The Tehachapi Loop is a 3,779 feet (0.72 mi; 1.15 km) long spiral,[1] or helix, on the Union Pacific Railroad Mojave Subdivision through Tehachapi Pass, of the Tehachapi Mountains in Kern County, south-central California. The line connects Bakersfield and the San Joaquin Valley to Mojave in the Mojave Desert.

Rising at a steady two percent grade, the track gains 77 feet (23 m) in elevation making a 1,210-foot (370 m) diameter circle in the Loop.[1][2] Any train at least as long as the loop passes over itself going around the loop. At the bottom of the loop, the track passes through Tunnel 9, the ninth tunnel built as the railroad worked from Bakersfield.

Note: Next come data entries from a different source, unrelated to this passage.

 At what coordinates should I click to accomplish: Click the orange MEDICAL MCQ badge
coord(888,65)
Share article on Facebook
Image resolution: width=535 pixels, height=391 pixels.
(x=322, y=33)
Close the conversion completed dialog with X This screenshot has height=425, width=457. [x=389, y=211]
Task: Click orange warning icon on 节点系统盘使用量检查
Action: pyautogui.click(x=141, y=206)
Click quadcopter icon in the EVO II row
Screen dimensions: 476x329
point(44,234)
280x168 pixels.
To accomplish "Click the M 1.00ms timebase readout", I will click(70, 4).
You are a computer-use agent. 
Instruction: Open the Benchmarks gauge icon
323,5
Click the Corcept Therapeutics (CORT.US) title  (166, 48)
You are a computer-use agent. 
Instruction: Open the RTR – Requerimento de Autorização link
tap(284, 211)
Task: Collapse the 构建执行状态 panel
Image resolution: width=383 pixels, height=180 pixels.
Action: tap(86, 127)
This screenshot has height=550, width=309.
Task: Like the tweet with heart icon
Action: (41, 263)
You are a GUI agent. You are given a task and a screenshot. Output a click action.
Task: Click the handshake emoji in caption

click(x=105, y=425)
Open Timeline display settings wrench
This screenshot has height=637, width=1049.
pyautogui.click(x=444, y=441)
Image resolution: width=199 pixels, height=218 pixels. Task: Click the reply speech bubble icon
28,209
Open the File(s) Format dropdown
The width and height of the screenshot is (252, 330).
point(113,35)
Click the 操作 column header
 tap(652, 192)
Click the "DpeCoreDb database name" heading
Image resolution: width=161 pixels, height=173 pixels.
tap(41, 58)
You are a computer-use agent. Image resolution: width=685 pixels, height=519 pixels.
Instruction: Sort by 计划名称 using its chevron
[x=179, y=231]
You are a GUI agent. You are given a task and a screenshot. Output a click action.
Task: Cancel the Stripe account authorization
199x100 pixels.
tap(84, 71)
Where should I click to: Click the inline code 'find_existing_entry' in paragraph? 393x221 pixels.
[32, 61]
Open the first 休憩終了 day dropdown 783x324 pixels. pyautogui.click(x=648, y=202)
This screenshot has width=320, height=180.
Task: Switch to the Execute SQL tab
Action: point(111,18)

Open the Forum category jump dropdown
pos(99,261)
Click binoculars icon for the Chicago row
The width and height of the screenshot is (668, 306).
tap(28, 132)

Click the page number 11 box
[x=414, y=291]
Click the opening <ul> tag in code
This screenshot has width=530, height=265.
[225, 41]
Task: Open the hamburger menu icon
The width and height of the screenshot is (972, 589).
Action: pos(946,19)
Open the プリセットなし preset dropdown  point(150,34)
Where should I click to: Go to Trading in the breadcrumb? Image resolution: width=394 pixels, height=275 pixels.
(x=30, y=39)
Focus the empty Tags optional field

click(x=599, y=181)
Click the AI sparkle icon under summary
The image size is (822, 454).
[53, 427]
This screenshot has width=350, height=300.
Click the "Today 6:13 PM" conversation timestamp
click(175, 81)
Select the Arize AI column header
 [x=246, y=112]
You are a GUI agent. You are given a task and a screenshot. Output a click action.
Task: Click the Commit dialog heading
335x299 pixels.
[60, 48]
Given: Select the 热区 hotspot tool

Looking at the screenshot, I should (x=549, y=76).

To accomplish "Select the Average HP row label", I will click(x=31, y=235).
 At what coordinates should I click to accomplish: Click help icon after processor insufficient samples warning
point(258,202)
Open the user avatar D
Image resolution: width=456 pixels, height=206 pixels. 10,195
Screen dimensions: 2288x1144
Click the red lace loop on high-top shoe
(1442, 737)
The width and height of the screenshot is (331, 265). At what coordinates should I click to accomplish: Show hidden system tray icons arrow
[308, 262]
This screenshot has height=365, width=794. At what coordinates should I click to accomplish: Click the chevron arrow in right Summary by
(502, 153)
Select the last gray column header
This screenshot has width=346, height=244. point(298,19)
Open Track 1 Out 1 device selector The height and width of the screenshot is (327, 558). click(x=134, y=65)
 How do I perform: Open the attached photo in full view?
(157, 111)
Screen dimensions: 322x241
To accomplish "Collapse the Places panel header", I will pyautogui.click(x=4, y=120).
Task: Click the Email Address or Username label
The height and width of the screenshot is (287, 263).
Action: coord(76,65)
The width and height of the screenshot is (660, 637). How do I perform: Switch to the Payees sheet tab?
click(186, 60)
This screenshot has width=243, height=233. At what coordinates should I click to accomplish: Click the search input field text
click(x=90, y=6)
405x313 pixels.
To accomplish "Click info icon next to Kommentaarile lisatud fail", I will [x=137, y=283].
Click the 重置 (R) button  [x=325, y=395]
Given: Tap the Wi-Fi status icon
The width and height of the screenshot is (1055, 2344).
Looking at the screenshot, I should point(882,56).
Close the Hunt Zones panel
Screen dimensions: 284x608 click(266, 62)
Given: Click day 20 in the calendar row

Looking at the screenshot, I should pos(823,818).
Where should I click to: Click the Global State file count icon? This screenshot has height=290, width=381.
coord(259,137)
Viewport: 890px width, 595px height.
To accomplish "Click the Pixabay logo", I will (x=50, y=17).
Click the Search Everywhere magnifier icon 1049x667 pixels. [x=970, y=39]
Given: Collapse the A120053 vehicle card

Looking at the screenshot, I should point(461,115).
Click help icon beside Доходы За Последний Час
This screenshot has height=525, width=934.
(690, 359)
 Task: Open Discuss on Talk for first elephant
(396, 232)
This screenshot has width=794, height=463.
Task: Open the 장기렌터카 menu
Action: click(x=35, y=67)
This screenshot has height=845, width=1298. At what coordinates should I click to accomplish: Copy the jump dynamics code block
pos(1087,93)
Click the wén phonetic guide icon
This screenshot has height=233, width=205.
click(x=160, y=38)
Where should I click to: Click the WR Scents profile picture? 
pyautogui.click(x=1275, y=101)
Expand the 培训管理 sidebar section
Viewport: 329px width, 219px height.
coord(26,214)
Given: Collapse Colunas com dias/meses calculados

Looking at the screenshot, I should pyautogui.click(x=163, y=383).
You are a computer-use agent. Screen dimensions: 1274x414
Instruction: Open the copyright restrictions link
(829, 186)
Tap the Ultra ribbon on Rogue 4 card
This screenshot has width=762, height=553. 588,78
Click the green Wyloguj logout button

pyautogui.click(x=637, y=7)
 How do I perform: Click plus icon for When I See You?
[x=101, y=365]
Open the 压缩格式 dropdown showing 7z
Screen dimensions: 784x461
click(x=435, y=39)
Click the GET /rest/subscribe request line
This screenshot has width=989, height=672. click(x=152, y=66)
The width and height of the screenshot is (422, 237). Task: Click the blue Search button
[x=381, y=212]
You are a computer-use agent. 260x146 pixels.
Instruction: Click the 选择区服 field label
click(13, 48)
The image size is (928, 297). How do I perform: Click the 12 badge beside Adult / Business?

The line averages approximately 36 freight trains each day;[1] passenger services such as Amtrak's San Joaquin are normally banned from using the loop.[3] Due to its frequent trains and scenic setting, the Tehachapi Loop is popular with railfans.[3] In 1998 it was named a National Historic Civil Engineering Landmark and is designated as California Historical Landmark #508.[4]

History[edit]

One of the engineering feats of its day, the Loop was built by Southern Pacific Railroad to ease the grade over Tehachapi Pass. Construction began in 1874, and the line opened in 1876.[1][5] Contributors to the project's construction include Arthur De Wint Foote and the project's chief engineer, William Hood.[6]

The siding on the loop is known as Walong after Southern Pacific District Roadmaster W. A. Long.[7][8]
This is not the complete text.